The Mozley unit embodies 100-millimetre-diameter standard abrasion-resistant hydrocyclones and can recover calcium sulphate from neutralised effluent prior to filtration.
The UK company, based in Redruth, Cornwall, south-west England, specialises in separation technology for solids, liquids and gases. Axsia Mozley’s solid/liquid hydrocyclones with diamteres from 10 millimetres (mm) upwards are recognised globally as a most efficient method of diverse separation and classification in many industries.
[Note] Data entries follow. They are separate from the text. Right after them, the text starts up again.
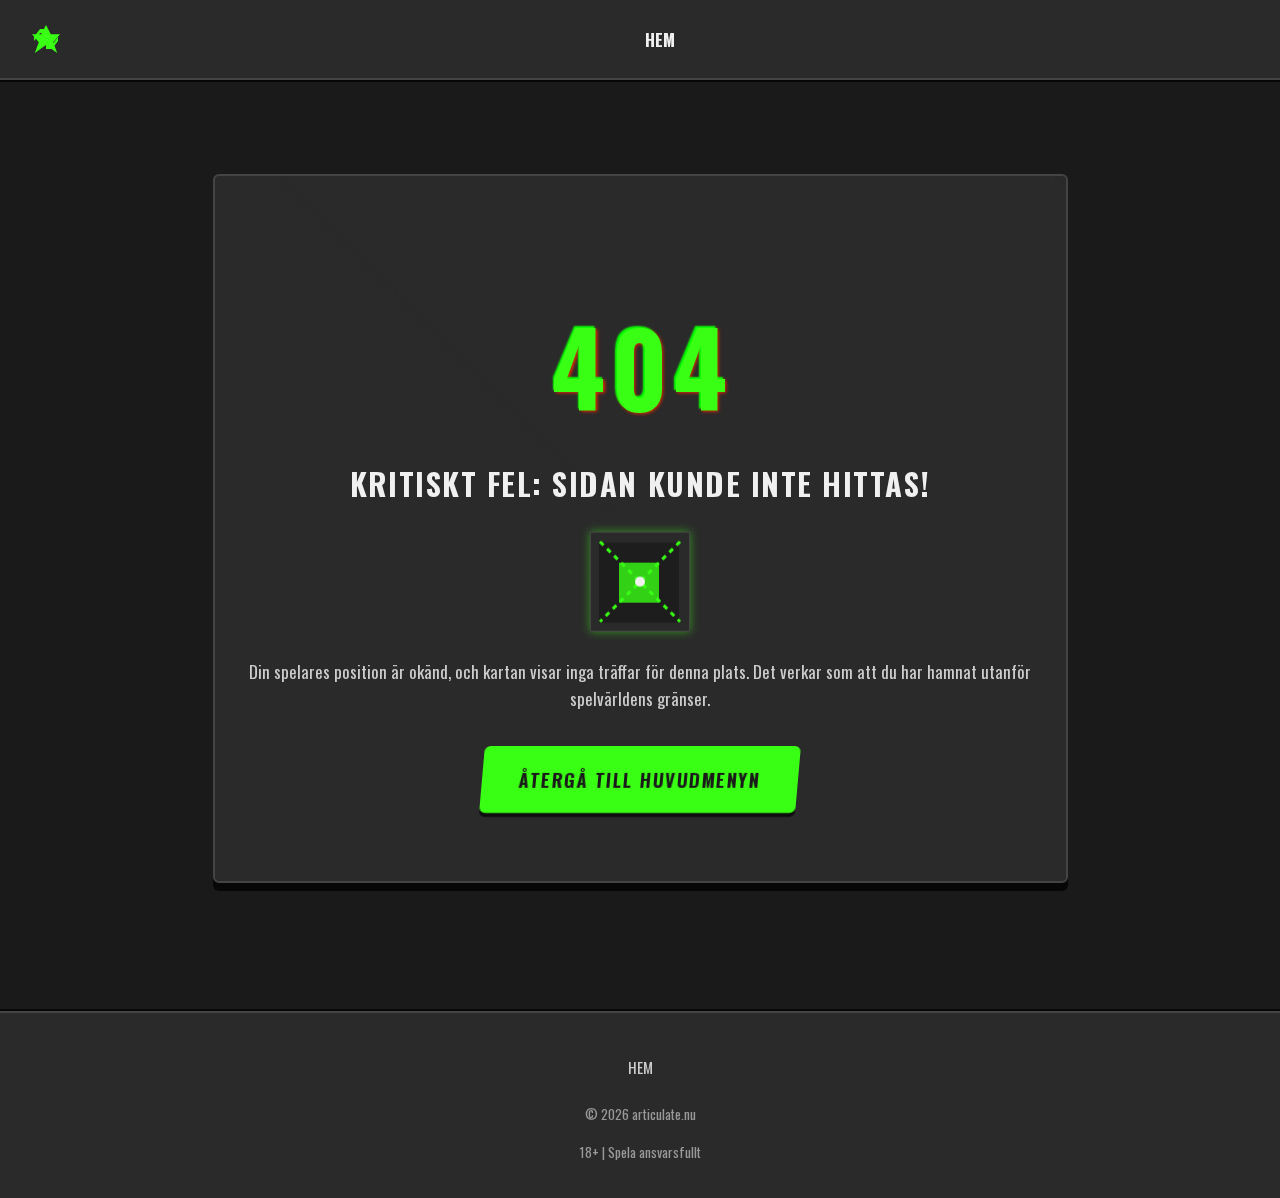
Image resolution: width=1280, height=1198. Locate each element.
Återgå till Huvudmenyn (639, 779)
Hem (660, 39)
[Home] (46, 39)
The oil and gas industry benefits from Axsia Mozley’s hydrocyclone technology for wellhead de-sanding (the removal of abrasive solids from produced oil, water and gases), sand-washing and sludge processing (removing oil and contaminants from sands by hydrocyclone scrubbing), and liquid separation (the removal of oil droplets from produced waters to reach international environmental standards).
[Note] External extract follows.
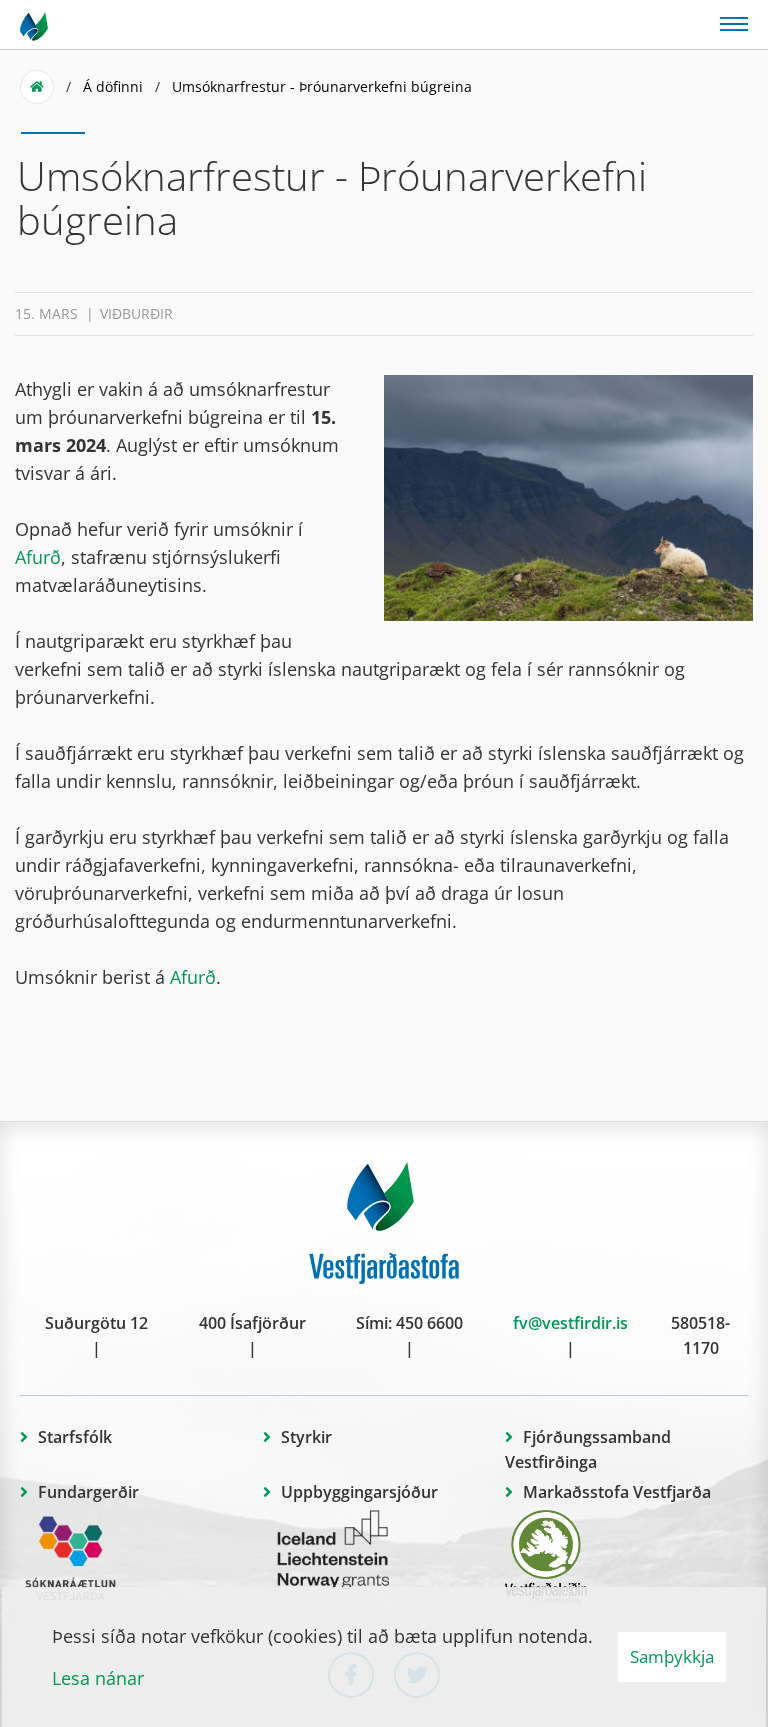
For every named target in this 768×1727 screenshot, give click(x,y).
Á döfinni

The minerals and chemical industries benefit by using hydrocyclones for recovery, classification, de-sliming and thickening of a range of metalliferous and industrial minerals. Many provide energy-saving solutions. Corn and potato starch recovery and processing benefits by producing quality starch products and at the same time making a significant reduction in effluent discharges.
Axsia Mozley’s latest multi-gravity separator is also used worldwide in applications ranging from the recovery and upgrading of precious metals, base metal oxides, sulphides, barytes, celestite, and fluorspar. Fine coal with a high sulphur content — which would be used as fuel or disposed of — can now be processed to significantly reduce the sulphur and provide much safer low-sulphur fuel, offering environmental and other benefits.